Exercise instructions:
Line by line, transcribe the material shown below exactly.

*** Block opens ***

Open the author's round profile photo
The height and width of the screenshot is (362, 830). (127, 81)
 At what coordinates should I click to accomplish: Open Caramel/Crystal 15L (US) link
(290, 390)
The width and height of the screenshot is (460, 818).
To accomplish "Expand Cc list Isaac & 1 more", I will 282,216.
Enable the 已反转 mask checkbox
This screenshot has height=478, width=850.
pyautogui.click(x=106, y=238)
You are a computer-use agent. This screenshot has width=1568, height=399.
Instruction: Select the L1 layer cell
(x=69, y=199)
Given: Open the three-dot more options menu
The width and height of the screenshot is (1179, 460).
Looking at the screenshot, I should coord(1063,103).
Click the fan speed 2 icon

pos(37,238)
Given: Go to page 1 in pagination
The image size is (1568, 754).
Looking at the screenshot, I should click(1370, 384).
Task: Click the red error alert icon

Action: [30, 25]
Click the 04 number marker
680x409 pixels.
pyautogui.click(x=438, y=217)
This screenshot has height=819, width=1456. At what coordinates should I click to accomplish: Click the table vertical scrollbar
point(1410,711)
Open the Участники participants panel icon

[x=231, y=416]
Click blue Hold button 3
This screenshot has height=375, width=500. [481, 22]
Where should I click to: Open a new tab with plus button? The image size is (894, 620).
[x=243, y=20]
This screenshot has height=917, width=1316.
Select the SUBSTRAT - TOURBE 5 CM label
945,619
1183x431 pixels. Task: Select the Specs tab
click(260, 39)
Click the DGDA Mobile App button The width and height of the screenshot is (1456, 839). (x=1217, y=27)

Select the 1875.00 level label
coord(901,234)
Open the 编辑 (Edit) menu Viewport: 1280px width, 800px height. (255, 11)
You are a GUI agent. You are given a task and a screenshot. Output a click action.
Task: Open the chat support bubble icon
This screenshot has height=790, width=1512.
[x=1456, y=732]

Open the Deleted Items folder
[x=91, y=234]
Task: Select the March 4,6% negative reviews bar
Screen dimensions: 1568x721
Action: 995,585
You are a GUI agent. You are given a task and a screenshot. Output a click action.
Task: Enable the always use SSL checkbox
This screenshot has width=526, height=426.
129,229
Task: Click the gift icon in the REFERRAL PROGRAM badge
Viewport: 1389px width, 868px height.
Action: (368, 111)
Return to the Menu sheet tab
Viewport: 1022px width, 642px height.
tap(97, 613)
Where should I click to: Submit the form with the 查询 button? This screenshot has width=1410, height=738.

*** Block closes ***

Expected answer:
Open the author's round profile photo
The height and width of the screenshot is (362, 830). (127, 81)
 At what coordinates should I click to accomplish: Open Caramel/Crystal 15L (US) link
(290, 390)
The width and height of the screenshot is (460, 818).
To accomplish "Expand Cc list Isaac & 1 more", I will 282,216.
Enable the 已反转 mask checkbox
This screenshot has height=478, width=850.
pyautogui.click(x=106, y=238)
You are a computer-use agent. This screenshot has width=1568, height=399.
Instruction: Select the L1 layer cell
(x=69, y=199)
Given: Open the three-dot more options menu
The width and height of the screenshot is (1179, 460).
Looking at the screenshot, I should coord(1063,103).
Click the fan speed 2 icon

pos(37,238)
Given: Go to page 1 in pagination
The image size is (1568, 754).
Looking at the screenshot, I should click(1370, 384).
Task: Click the red error alert icon

Action: [30, 25]
Click the 04 number marker
680x409 pixels.
pyautogui.click(x=438, y=217)
This screenshot has height=819, width=1456. At what coordinates should I click to accomplish: Click the table vertical scrollbar
point(1410,711)
Open the Участники participants panel icon

[x=231, y=416]
Click blue Hold button 3
This screenshot has height=375, width=500. [481, 22]
Where should I click to: Open a new tab with plus button? The image size is (894, 620).
[x=243, y=20]
This screenshot has height=917, width=1316.
Select the SUBSTRAT - TOURBE 5 CM label
945,619
1183x431 pixels. Task: Select the Specs tab
click(260, 39)
Click the DGDA Mobile App button The width and height of the screenshot is (1456, 839). (x=1217, y=27)

Select the 1875.00 level label
coord(901,234)
Open the 编辑 (Edit) menu Viewport: 1280px width, 800px height. (255, 11)
You are a GUI agent. You are given a task and a screenshot. Output a click action.
Task: Open the chat support bubble icon
This screenshot has height=790, width=1512.
[x=1456, y=732]

Open the Deleted Items folder
[x=91, y=234]
Task: Select the March 4,6% negative reviews bar
Screen dimensions: 1568x721
Action: 995,585
You are a GUI agent. You are given a task and a screenshot. Output a click action.
Task: Enable the always use SSL checkbox
This screenshot has width=526, height=426.
129,229
Task: Click the gift icon in the REFERRAL PROGRAM badge
Viewport: 1389px width, 868px height.
Action: (368, 111)
Return to the Menu sheet tab
Viewport: 1022px width, 642px height.
tap(97, 613)
Where should I click to: Submit the form with the 查询 button? This screenshot has width=1410, height=738.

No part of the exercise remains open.